リーナは深呼吸をしてから、魔力をゆっくりと放出し始めた。最初は何も感じ取れなかったが、少しずつ周囲の反応を捉え始めた。
「…なんとなく、わかるかもしれない。」
コウタが微笑み、
「いい感じだよ。もう少し広げてみよう。」
リーナはさらに魔力を広げ、今度はスティンガービーの巣周辺にいる蜂の動きを明確に感じ取った。
「…これ、すごい!こんな風に周りの動きがわかるなんて。」
コウタとエレナは互いに顔を見合わせ、リーナの上達の早さに驚いた。
「リーナ、すごいじゃないか!僕たちよりも感度が高いんじゃない?」
コウタが感嘆した。
エレナも
「さすが斥候ね。感覚が鋭いわ。」
と驚きを隠せない。
リーナは少し恥ずかしそうに微笑んだ。
「ありがとう。でも、斥候として耳が悪くなってからは感覚に頼ることが多かったから、これがすごく助かるわ。このソナーを極めれば、斥候としての障害を克服できるかもしれない…!」
「その通りだよ、リーナ。これからもっと練習して、感覚を磨けば、斥候としてまた一線で活躍できるさ。」
コウタが力強く言う。
リーナは頷き、
「本当にありがとう、コウタ、エレナ。これなら、私もまたやれる気がするわ。」
リーナのソナーによって、スティンガービーの動きが手に取るようにわかるようになった三人は、慎重に巣に近づく。

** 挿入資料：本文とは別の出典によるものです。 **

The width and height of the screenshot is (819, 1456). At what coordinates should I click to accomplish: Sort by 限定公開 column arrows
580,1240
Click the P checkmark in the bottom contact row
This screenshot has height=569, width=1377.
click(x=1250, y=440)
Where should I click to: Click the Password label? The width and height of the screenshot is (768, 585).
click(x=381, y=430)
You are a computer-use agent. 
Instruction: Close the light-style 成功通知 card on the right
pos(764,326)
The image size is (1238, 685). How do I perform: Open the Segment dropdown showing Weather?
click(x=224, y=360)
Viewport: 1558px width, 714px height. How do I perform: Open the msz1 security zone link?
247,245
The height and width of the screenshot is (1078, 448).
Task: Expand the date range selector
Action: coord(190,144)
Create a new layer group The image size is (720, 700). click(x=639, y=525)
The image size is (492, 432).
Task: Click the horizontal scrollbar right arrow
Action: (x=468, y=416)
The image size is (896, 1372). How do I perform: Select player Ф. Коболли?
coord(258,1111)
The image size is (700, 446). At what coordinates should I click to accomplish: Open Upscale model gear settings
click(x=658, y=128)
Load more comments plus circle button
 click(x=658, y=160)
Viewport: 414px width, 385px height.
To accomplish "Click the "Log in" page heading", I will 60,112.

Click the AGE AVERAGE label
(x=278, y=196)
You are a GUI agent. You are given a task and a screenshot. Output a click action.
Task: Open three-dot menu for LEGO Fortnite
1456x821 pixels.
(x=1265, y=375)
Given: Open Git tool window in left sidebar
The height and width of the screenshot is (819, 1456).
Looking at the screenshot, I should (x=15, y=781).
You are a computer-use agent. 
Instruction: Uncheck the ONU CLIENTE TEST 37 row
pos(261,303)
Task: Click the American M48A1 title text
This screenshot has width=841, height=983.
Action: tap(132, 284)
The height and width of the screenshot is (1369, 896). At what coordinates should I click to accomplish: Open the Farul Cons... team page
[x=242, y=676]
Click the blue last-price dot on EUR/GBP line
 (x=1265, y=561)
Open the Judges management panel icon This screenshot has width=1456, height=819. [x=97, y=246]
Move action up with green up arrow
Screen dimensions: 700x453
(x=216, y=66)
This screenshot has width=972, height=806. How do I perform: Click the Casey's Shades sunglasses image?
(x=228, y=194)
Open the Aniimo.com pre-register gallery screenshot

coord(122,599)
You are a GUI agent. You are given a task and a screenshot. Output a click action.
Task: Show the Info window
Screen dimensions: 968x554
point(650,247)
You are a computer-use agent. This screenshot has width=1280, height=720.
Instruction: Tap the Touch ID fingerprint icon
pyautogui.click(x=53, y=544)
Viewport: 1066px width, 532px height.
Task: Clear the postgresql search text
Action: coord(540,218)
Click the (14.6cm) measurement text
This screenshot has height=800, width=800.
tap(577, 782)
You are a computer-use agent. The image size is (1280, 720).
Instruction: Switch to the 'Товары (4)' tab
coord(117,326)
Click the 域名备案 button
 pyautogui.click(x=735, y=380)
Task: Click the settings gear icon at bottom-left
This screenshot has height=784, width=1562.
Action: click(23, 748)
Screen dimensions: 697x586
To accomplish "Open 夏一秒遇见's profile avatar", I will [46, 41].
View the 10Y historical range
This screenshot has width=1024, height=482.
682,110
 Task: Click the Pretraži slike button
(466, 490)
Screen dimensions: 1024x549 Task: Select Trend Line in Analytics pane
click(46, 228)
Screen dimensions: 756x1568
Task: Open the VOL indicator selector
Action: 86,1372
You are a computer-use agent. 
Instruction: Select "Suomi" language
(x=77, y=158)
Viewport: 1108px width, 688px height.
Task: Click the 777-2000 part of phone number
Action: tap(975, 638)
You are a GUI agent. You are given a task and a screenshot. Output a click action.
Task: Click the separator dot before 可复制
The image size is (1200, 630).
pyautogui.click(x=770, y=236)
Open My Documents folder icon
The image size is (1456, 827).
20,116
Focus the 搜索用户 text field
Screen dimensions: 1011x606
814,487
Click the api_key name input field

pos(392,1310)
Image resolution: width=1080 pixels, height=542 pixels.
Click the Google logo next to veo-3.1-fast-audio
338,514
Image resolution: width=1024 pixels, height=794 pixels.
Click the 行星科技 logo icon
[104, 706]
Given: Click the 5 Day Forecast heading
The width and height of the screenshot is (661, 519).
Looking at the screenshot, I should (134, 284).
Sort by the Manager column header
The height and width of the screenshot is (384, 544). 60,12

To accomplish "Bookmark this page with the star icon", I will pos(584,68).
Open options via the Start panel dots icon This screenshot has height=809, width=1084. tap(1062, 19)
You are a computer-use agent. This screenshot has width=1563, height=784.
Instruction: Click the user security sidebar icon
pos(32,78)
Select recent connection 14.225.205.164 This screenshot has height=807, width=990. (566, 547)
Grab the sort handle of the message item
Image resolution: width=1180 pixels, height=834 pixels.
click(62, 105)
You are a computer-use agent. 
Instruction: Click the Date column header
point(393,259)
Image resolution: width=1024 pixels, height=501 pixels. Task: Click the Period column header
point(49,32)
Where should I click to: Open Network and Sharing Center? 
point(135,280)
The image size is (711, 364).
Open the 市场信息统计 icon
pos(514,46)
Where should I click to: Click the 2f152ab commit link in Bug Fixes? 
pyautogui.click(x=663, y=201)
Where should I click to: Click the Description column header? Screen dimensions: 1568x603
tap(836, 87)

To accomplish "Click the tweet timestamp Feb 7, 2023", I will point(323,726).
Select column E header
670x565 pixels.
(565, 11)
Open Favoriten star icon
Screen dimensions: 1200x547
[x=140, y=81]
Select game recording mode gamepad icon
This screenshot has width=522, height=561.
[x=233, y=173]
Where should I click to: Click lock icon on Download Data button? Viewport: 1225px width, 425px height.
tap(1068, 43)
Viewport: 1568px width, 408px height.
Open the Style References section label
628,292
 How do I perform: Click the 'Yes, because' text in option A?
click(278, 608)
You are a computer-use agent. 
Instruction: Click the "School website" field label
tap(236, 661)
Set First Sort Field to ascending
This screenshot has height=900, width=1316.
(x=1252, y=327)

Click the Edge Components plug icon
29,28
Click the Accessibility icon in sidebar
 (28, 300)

巣の周りを飛び回る蜂たちの動きを的確に把握し、麻痺攻撃をかわしながら、リーナはコウタとエレナをサポートする。
「コウタ、右の方に一匹来るわよ。注意して!」
リーナが警告を発する。
「了解!」
コウタはすぐに身を低くして回避し、エレナがその隙を突いて巣に近づいた。
「よし、私が巣を除去するわね。」
エレナは慎重に巣の一部を剥がし、証拠として持ち帰るために布で包んだ。
その間、リーナのソナーが全方位の警戒を続け、スティンガービーの不規則な動きに即座に対応していた。
「全員無事?よし、巣は取ったから、ここから早く退却しよう!」
エレナが声を掛けると、三人は蜂に気づかれないように素早くその場を離れた。
森を抜けると、三人はほっとしたように一息ついた。
「やったね、うまくいったよ。」
コウタが笑顔で言うと、リーナもほっとした様子で頷いた。
「本当、なんとか無事に終わったわね。」
エレナも
「リーナのおかげでソナーが使えたし、これからも役立つ技術になるわね。」
と付け加えた。
三人はギルドに戻り、無事にスティンガービーの巣駆除を完了したことを報告。
今回の依頼は、リーナのソナーの技術によってスムーズに進行し、報酬を受け取った。
これからの冒険に向けて、自信と新たな技術を手に入れた三人は、さらに成長することを確信した。